Zeki went on to blame Washington’s powerful pro-Israel lobby for playing an instrumental role in the decision.

“It has been obvious from the outset that a powerful presence — both inside and outside the US — is interested in damaging the Egypt-US relationship,” he stated. “It is well-known that Israel’s lobby (in the US) played a role in the matter in order to achieve its own objectives.”

Abu al-Hadid echoed Zeki’s assertions.

“The US is under pressure from the Israeli lobby, which has orchestrated the media campaigns that have sustained the controversy over the assistance bill,” he said.

Abu al-Hadid went on to suggest that the recent spate of smuggling accusations was launched “in retaliation for Egyptian reluctance to fully normalize relations with Israel.”

Cairo has had full diplomatic relations with Tel Aviv since the signing of the Egypt-Israel Camp David peace agreement in 1979. But due to Israel’s heavy-handed Palestine policies, the notion of fully normalized relations with the Hebrew state remains broadly unpopular on the Egyptian street.

According to Emad Gad, analyst at the semi-official Al-Ahram Centre for Political and Strategic Studies and expert on Israeli affairs, Egyptian efforts to police the border with the Gaza Strip are seriously hindered by stringent conditions set by the Camp David agreement.

Under the terms of the treaty, Egyptian military deployments to the border area are strictly limited to a maximum of 750 border police.

“What’s more, only about a third of this limited force is actually deployed along the border at any given time,” Gad told IPS. “Therefore, Egypt can’t be expected to contain the area with 100 percent success.
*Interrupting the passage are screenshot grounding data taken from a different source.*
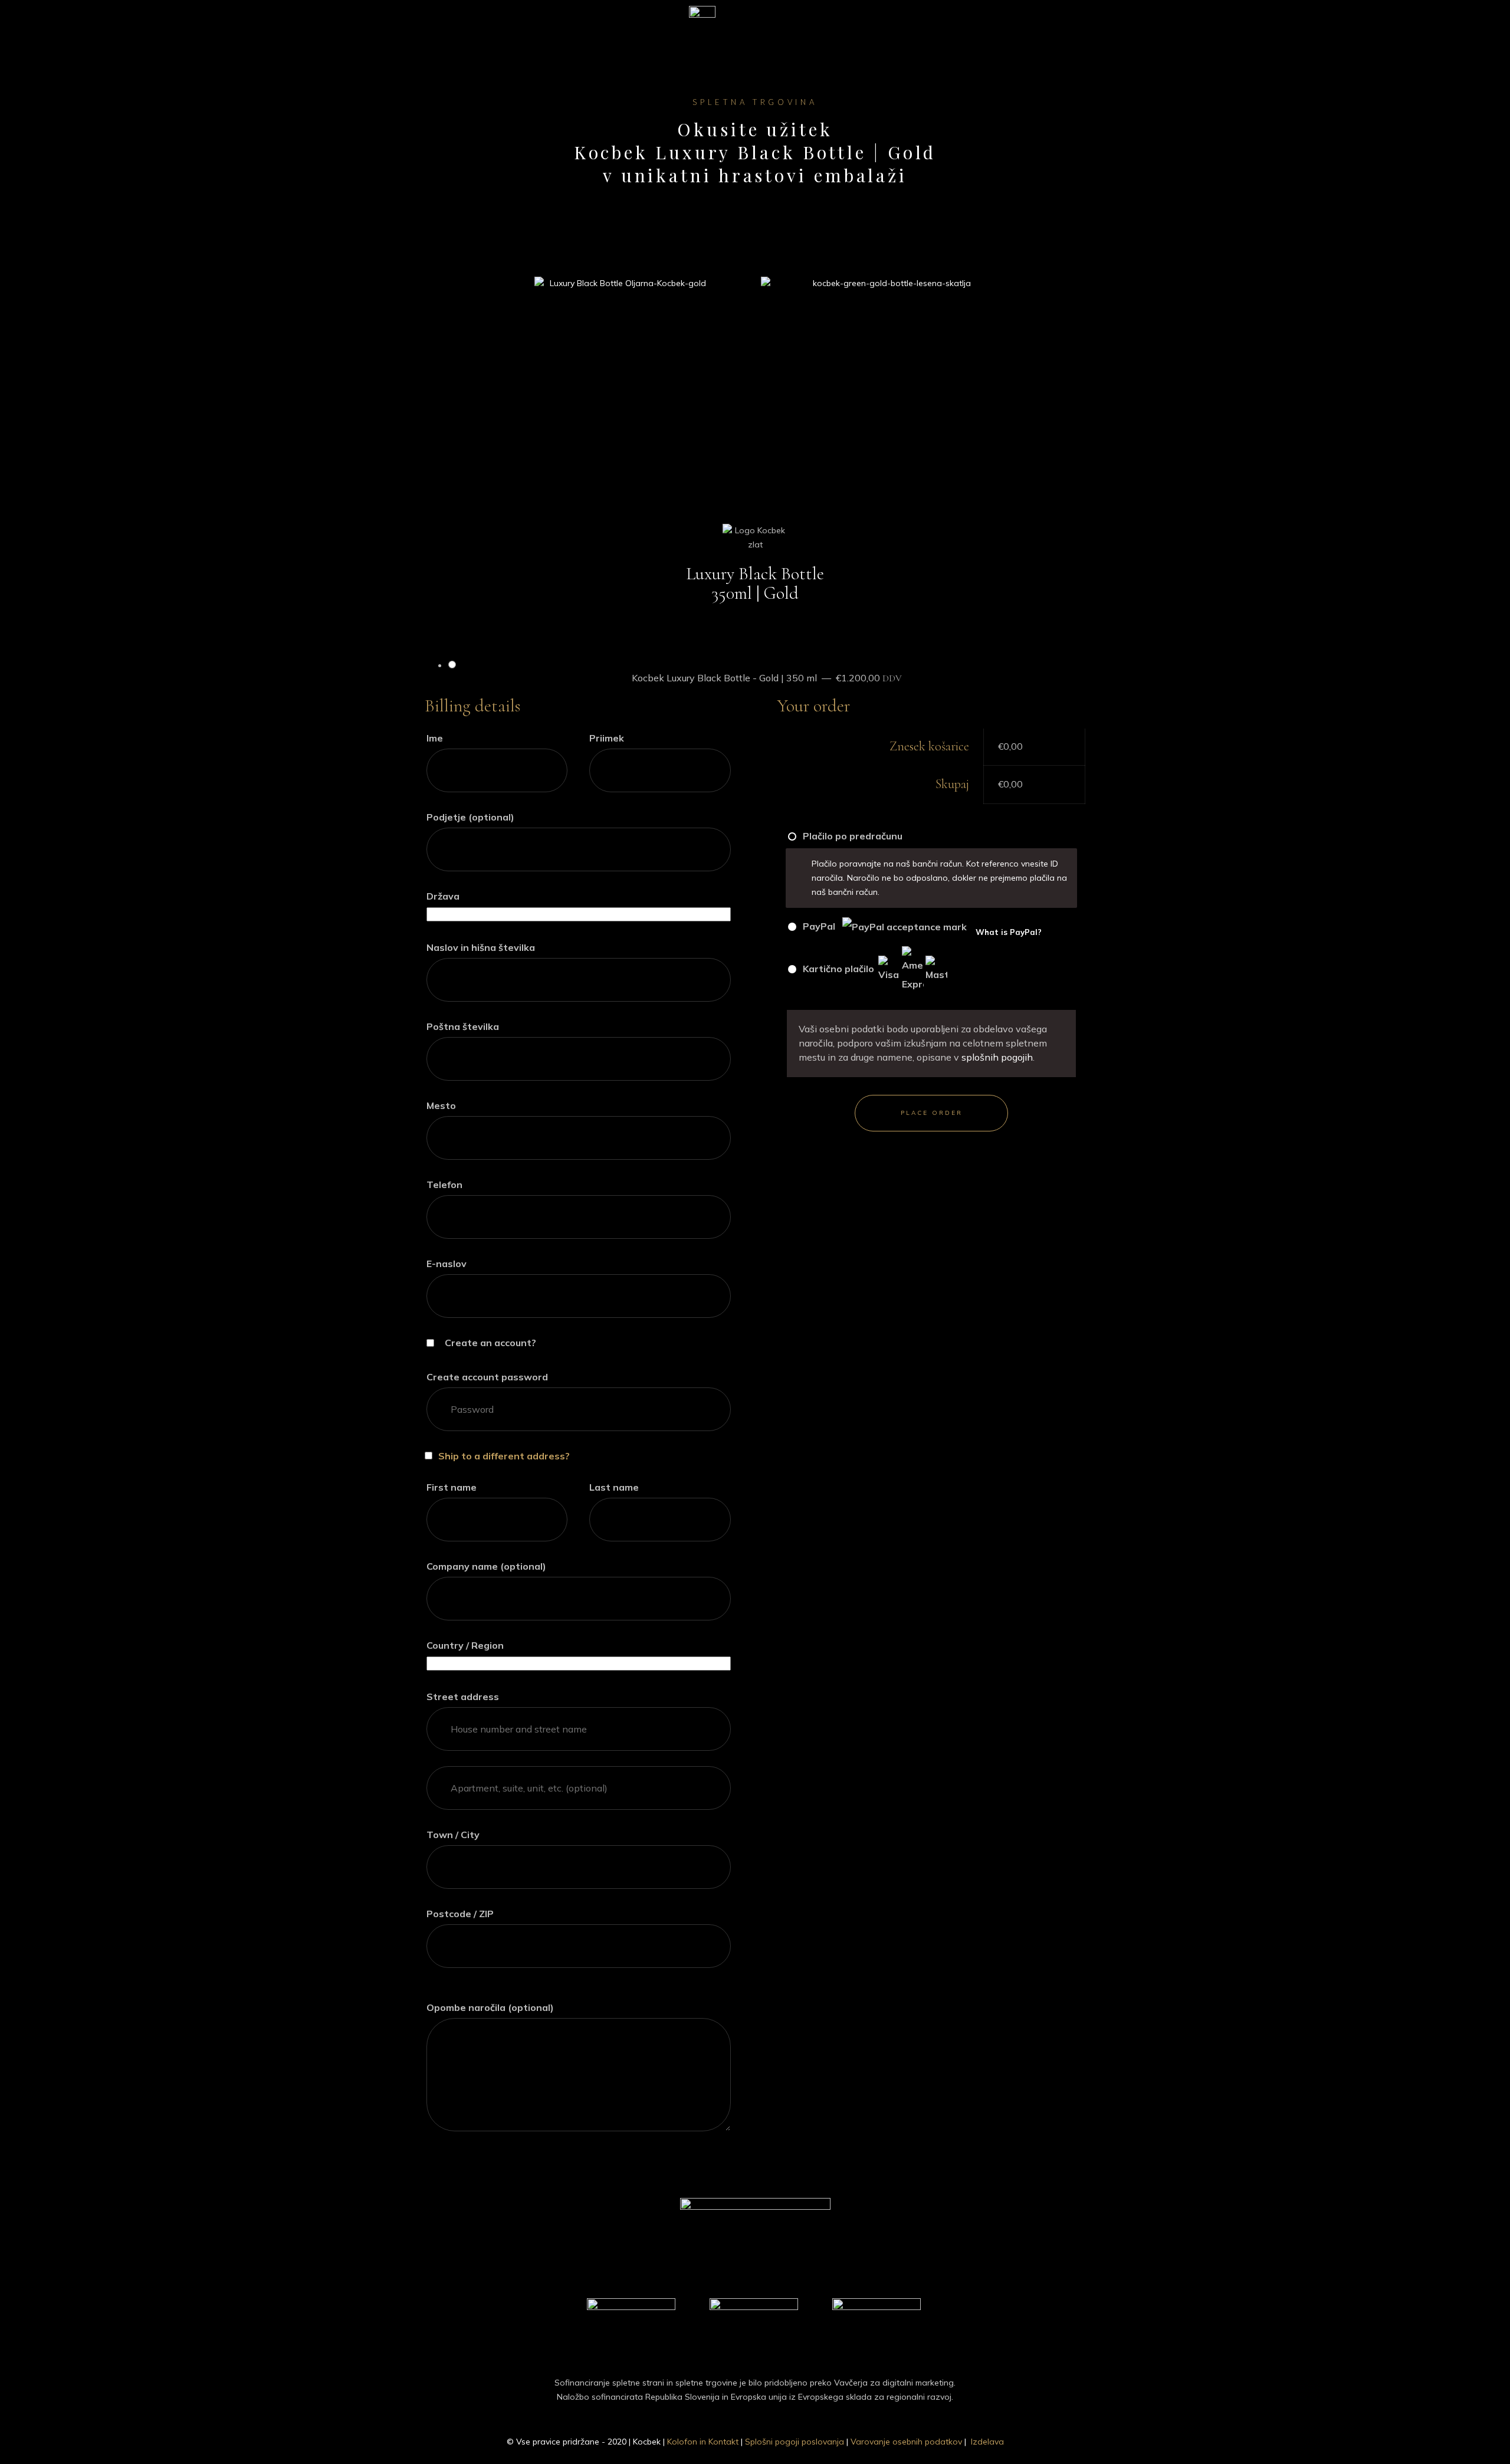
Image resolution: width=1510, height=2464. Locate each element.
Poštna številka (465, 1026)
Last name (617, 1487)
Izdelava (987, 2441)
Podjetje (470, 817)
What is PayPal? (1009, 932)
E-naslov (449, 1263)
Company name (486, 1566)
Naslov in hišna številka (483, 947)
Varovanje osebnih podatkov (906, 2441)
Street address (465, 1696)
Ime (437, 738)
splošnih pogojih (997, 1057)
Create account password (490, 1377)
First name (454, 1487)
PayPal (921, 928)
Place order (932, 1113)
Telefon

“Although Cairo has asked for a treaty amendment allowing a larger border force and the use of helicopters to police the area, the Israeli military establishment had consistently refused the request,” he added.

Gad went on to suggest that the recent US congressional decision — whether implemented or not — had more to do with geopolitics than with border security.

“The decision is simply a way of pressuring Egypt into making political concessions to U.S. foreign policy elsewhere,” he said.